§ Available records
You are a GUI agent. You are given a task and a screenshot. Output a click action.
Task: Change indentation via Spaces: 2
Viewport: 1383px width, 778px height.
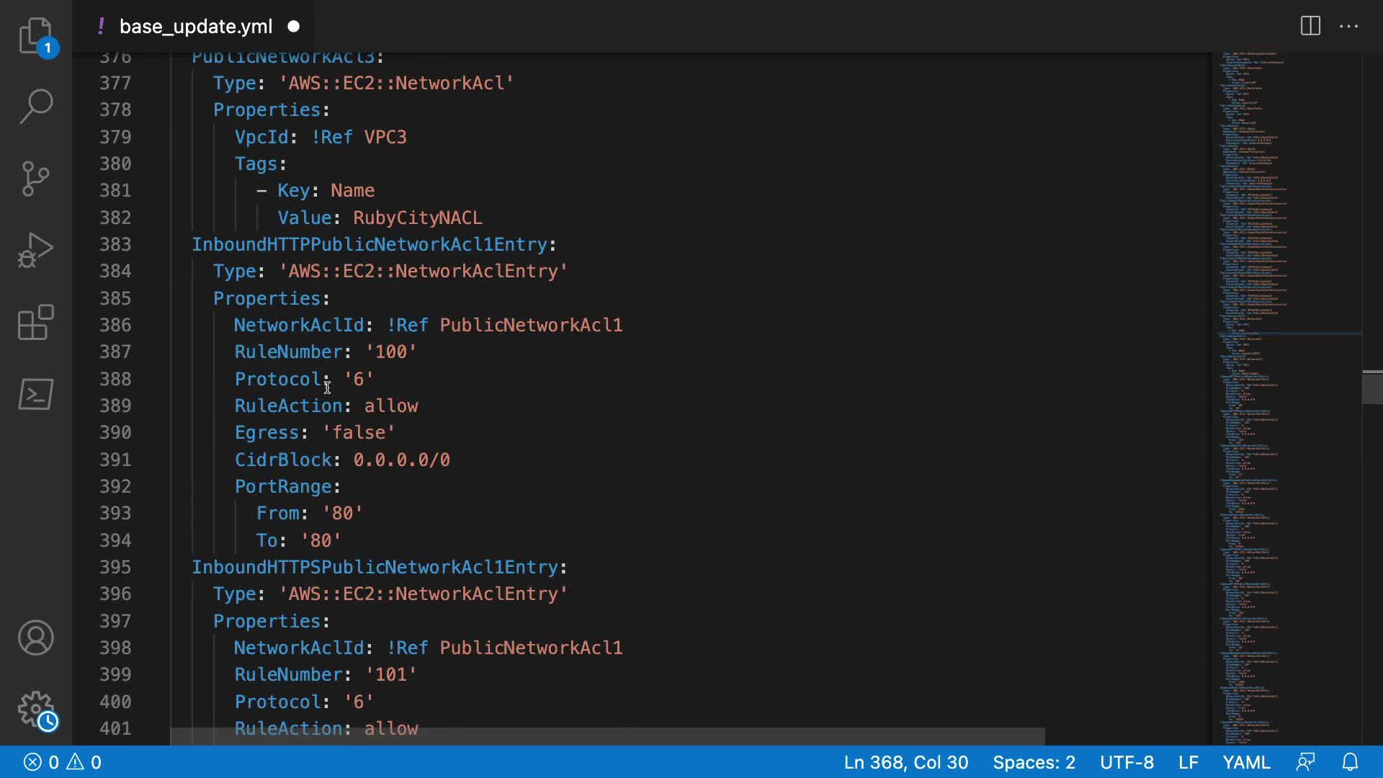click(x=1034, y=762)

...

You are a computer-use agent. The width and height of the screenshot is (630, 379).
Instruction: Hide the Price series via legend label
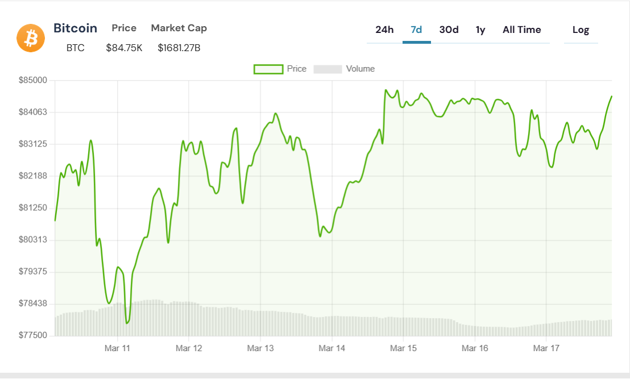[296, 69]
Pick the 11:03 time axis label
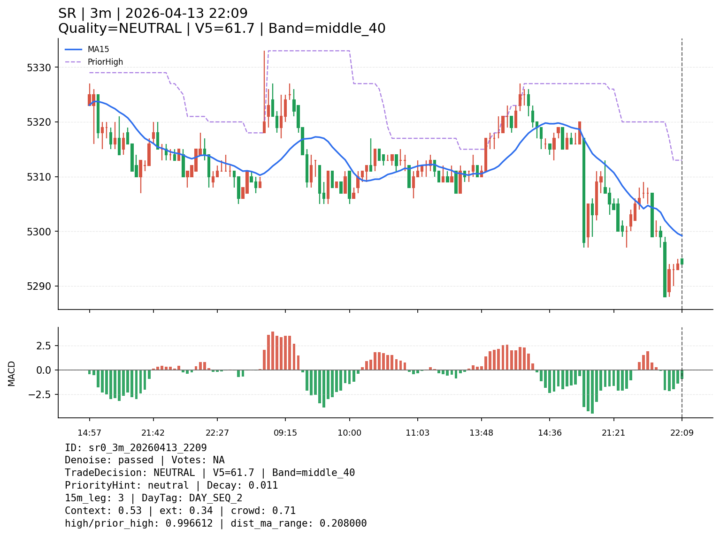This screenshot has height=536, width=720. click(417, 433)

...

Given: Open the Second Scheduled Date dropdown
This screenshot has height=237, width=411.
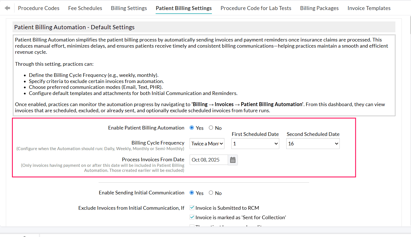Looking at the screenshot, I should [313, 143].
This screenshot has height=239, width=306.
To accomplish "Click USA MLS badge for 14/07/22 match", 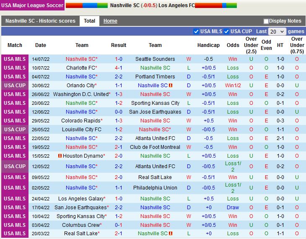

§ What is expected
Edit the records from the line with "You are a GUI" up to and including the line with "click(x=1034, y=762)", changing "Viewport" to "Screen size" and keeping everything else the same. Give only those lines, and leave the pictures out.

§ Answer
You are a GUI agent. You are given a task and a screenshot. Output a click action.
Task: Change indentation via Spaces: 2
Screen size: 1383px width, 778px height.
click(x=1034, y=762)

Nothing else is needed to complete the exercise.